## Actividad 1
Enumera los países que el artículo sobre Pedro Henríquez Ureña menciona como ejemplos de los que él visitó y amó.
## Actividad 2
Reproduce el fragmento del artículo sobre Pedro Henríquez Ureña que empieza en "A 123 años del natalicio<BR>de" y termina en "Buenos Aires, Argentina.", cambiando "Buenos Aires" por "La Plata".
## Actividad 3
Según el artículo sobre Pedro Henríquez Ureña, ¿en qué fecha y en qué ciudad falleció?

## Fragmento para leer

A 123 años del natalicio
de Pedro Henríquez Ureña

A 123 años del natalicio<BR>de Pedro Henríquez Ureña

MIGUEL COLLADO
Un día como hoy, 29 de junio, pero de 1884, nace  en Santo Domingo, específicamente en la casa de dos pisos ubicada en la calle Luperón a esquina Duarte, en la Zona Colonial  el insigne humanista Pedro Henríquez Ureña, quien habría de fallecer el 11 de mayo de 1946 en Buenos Aires, Argentina.

Su madre, Salomé Ureña de Henríquez, y su padre, Francisco Henríquez y Carvajal, le iluminaron, de niño, la senda que habría de seguir toda su vida en procura de los más fundamentales valores espirituales, morales e intelectuales.

 El ilustre autor de Seis Ensayos en Busca de Nuestra Expresión (1928) y de Las Corrientes Literarias en la América Hispánica (1945, 1949), acumuló saber y divulgó conocimientos, consciente de que la misión más elevada de todo maestro consiste en dar y contribuir con la unidad de los seres humanos, por lo que se oponía a las diferencias raciales y a las actitudes egoístas.

Su visión del mundo y de las cosas, su pensamiento todo, lo hacen ver, a 123 años de su natalicio, como un ser demasiado adelantado para su época.

El mundo de hoy  y, ¿por qué no?, el de mañana, también  necesita de hombres capaces de reconocer que es Pedro Henríquez Ureña un modelo ejemplar de ser humano a imitar: como hijo, como hermano, como amigo, como esposo, como humanista, como maestro y como ciudadano de América.

Los países que visitó y amó lo acogieron como si fuera su legítimo hijo (Cuba, México, Argentina y España, por ejemplo) y ellos sembraron en la mente y en el corazón del insigne humanista dominicano el ideal, la utopía, por una América unida, única, hermanada.

## Datos proporcionados
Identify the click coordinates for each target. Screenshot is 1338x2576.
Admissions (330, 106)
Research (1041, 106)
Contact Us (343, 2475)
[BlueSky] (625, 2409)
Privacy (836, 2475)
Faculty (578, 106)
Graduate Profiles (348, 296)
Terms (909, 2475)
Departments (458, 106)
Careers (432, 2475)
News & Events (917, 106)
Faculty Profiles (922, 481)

## Resultado 1
Cuba, México, Argentina y España.

## Resultado 2
A 123 años del natalicio<BR>de Pedro Henríquez Ureña

MIGUEL COLLADO
Un día como hoy, 29 de junio, pero de 1884, nace  en Santo Domingo, específicamente en la casa de dos pisos ubicada en la calle Luperón a esquina Duarte, en la Zona Colonial  el insigne humanista Pedro Henríquez Ureña, quien habría de fallecer el 11 de mayo de 1946 en La Plata, Argentina.

## Resultado 3
Falleció el 11 de mayo de 1946 en Buenos Aires, Argentina.